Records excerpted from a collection

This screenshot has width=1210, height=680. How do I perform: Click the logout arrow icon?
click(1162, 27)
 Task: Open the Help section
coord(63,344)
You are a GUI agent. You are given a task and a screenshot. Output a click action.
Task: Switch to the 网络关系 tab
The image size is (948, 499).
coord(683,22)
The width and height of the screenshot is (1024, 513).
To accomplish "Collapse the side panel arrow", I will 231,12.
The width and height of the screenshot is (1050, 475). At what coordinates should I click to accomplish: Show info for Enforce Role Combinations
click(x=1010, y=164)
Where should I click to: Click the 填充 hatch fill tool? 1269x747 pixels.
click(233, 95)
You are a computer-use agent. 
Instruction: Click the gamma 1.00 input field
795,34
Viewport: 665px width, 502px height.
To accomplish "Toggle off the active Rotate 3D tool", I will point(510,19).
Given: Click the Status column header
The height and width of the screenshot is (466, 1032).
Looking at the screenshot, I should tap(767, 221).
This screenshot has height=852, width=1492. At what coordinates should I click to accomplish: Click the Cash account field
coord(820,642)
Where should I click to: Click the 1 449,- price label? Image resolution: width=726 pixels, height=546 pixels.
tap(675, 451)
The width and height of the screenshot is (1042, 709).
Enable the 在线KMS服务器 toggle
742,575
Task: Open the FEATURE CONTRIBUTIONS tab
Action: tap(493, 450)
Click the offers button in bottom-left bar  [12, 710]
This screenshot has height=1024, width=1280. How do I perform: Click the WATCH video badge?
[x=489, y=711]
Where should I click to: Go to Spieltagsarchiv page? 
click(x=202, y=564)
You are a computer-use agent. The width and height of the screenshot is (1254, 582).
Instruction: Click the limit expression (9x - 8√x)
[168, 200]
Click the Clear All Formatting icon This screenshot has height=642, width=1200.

*WHAT THE EXERCISE ASKS:* When you reach this point, go back and write out each record above exactly.

*TASK SOLUTION:*
This screenshot has width=1210, height=680. How do I perform: Click the logout arrow icon?
click(1162, 27)
 Task: Open the Help section
coord(63,344)
You are a GUI agent. You are given a task and a screenshot. Output a click action.
Task: Switch to the 网络关系 tab
The image size is (948, 499).
coord(683,22)
The width and height of the screenshot is (1024, 513).
To accomplish "Collapse the side panel arrow", I will 231,12.
The width and height of the screenshot is (1050, 475). At what coordinates should I click to accomplish: Show info for Enforce Role Combinations
click(x=1010, y=164)
Where should I click to: Click the 填充 hatch fill tool? 1269x747 pixels.
click(233, 95)
You are a computer-use agent. 
Instruction: Click the gamma 1.00 input field
795,34
Viewport: 665px width, 502px height.
To accomplish "Toggle off the active Rotate 3D tool", I will point(510,19).
Given: Click the Status column header
The height and width of the screenshot is (466, 1032).
Looking at the screenshot, I should tap(767, 221).
This screenshot has height=852, width=1492. At what coordinates should I click to accomplish: Click the Cash account field
coord(820,642)
Where should I click to: Click the 1 449,- price label? Image resolution: width=726 pixels, height=546 pixels.
tap(675, 451)
The width and height of the screenshot is (1042, 709).
Enable the 在线KMS服务器 toggle
742,575
Task: Open the FEATURE CONTRIBUTIONS tab
Action: tap(493, 450)
Click the offers button in bottom-left bar  [12, 710]
This screenshot has height=1024, width=1280. How do I perform: Click the WATCH video badge?
[x=489, y=711]
Where should I click to: Go to Spieltagsarchiv page? 
click(x=202, y=564)
You are a computer-use agent. The width and height of the screenshot is (1254, 582).
Instruction: Click the limit expression (9x - 8√x)
[168, 200]
Click the Clear All Formatting icon This screenshot has height=642, width=1200.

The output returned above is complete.